Sunday, June 08, 2014

Do our ideas taint our experiences?

When we ask, "Are religious experiences real?", part of the discussion revolves around whether we really remember the thing itself, or whether our later thoughts about what happened alter our memories and shape the experience.

This was discussed in Hinman's book The Trace of God, as he interacts with Proudfoot's understanding of religious experience: 
"He is arguing that the experience is reformed in our minds ex post facto as we re-describe what happened." (p 193)
In general, I think that phenomenon happens -- that experiences are reformed to some extent as we re-describe. I remember hearing of an experiment on the reliability of witnesses where witnesses were shown a video of a car accident They were more likely to report that the car accident involved broken glass if the question was phrased to use the word "smashing" or something to that effect, rather than in more neutral terms like "collision" or "accident". So even the questions we're asked about something have the potential to shape our recollections. That may be especially true when the recollections were brief or confusing. However, I think there are limits to how much our memories can be shaped: I don't expect that any question could lead the witnesses to "recall" that there was no collision. So what are the effects and limits of re-interpretations?

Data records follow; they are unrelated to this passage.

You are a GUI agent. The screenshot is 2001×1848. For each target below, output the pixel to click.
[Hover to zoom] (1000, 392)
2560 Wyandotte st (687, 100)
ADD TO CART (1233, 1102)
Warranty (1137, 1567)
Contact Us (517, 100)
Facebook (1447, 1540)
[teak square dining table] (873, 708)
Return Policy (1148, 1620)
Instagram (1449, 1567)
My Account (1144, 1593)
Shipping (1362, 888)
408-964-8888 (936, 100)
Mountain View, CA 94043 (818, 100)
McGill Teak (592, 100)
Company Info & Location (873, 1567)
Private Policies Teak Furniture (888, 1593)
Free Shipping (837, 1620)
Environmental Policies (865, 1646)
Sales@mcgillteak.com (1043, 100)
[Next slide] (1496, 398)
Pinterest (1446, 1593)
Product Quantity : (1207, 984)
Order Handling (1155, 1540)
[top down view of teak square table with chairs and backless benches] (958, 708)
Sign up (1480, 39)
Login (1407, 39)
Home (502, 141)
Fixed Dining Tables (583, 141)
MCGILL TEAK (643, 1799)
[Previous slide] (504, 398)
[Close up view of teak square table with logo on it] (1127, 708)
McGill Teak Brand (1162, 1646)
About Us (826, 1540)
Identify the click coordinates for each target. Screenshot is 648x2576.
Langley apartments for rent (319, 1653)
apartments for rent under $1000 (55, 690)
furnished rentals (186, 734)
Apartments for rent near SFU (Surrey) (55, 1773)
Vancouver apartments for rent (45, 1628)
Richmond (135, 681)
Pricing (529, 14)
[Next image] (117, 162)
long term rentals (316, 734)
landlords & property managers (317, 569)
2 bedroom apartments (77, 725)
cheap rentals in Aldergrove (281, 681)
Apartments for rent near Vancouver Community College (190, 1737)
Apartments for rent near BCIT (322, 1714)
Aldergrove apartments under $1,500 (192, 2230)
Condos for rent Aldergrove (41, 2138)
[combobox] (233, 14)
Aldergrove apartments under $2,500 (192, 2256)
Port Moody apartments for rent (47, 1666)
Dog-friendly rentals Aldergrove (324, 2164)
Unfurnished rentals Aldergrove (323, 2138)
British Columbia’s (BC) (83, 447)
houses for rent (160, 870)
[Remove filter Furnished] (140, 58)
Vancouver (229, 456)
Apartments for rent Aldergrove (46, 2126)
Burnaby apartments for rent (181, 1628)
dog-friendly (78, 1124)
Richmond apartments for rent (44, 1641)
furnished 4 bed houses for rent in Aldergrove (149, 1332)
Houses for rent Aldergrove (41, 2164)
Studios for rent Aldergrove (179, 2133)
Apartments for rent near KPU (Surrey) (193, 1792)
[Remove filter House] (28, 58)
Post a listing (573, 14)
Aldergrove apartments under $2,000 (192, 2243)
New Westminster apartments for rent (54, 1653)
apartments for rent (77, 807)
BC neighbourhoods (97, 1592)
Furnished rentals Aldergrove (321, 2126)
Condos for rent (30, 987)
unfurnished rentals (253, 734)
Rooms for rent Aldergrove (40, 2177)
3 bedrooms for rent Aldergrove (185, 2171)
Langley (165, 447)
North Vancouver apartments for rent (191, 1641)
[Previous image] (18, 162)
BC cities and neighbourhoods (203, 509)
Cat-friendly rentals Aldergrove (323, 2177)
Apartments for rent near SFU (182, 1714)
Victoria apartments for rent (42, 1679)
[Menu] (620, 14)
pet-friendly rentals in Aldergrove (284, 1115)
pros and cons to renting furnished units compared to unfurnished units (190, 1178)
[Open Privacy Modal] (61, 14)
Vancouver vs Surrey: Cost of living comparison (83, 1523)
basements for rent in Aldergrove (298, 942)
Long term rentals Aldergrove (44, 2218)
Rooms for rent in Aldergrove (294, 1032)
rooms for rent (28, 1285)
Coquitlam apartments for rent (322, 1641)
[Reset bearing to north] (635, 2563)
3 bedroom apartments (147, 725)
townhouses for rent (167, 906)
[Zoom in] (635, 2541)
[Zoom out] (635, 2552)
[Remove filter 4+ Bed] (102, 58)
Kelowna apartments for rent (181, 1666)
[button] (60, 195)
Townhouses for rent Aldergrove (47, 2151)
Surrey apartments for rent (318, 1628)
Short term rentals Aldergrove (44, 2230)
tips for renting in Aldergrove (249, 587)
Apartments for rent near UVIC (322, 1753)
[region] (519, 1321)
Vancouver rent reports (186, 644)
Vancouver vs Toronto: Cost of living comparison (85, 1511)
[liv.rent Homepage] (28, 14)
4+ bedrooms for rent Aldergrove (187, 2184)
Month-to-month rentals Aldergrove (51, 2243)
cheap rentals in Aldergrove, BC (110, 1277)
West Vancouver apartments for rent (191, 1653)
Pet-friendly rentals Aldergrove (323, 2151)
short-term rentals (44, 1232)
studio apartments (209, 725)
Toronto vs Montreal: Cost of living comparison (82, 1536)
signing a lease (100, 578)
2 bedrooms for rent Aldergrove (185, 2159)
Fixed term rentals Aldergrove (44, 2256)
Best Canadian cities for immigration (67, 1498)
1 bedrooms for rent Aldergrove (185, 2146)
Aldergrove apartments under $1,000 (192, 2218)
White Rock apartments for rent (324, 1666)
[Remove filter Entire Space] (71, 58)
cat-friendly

The more "pre-cognitive" our original experience is -- the more it was an experience without any expectation or interpretation in the moment that it happened -- the more open it is to re-interpretation in terms of our background expectations of the world. That does not mean the original experience is worthless or unreal; it means we have an especially tricky task in getting beyond our own frameworks. (On the topic of trusting our perceptions, I think this is less of an indictment of those unfiltered experiences, and more of an indictment of how much filtering we generally perform on routine events that we expected.) When we examine our recollections, it's because we're seeking understanding, we're seeking meaning, we're trying to put it into perspective when we describe it. And that exercise consists of fitting it into our conceptual framework; it carries a risk of misinterpretation. (That's how different religions -- and atheists -- can come up with some conflicting interpretations for their sense of the holy or transcendent.) That kind of reinterpretation doesn't happen only to religious experience, it happens to all experience.

In the way that a religious experience can redefine our understanding of the world, social constructs can redefine our understanding of a religious experience. None of that touches the fact that the religious experience was experienced before we sought the understanding. The experience was the original cause for seeking that understanding. So the act of seeking understanding doesn't invalidate the reality of the experience itself. The experience was, as Hinman's book terms it, "pre-theoretical", even if later retellings pick up the signs of reflection. (It's the same reason that historians tend to put more weight on the Gospel of Mark than the Gospel of John. Whether or not you agree with the Gospel of John's interpretation of things, there is no doubt that there has been a lot of reflection and interpretation in it, and the only way to double-check the validity of the later view is to go back to earlier sources.)

How do frameworks shape our understanding of the world? Consider a toddler who touches a hot stove: the toddler's immediate reaction shows an experience and some emotions, without understanding or concepts. But when we help the toddler understand, not all the "concepts" that we teach to the toddler are going to cloud his judgment. We teach concepts that lead to a fuller understanding of the world: concepts of excessive heat, injury, pain, healing, the uses of stoves. We teach enough of the concepts -- which are built on shared experiences -- to allow the toddler to navigate the kitchen without injury in the future. We give the toddler a framework for understanding the nature of injury and healing that may help him cope with the next tragedy in life, such as a skinned knee.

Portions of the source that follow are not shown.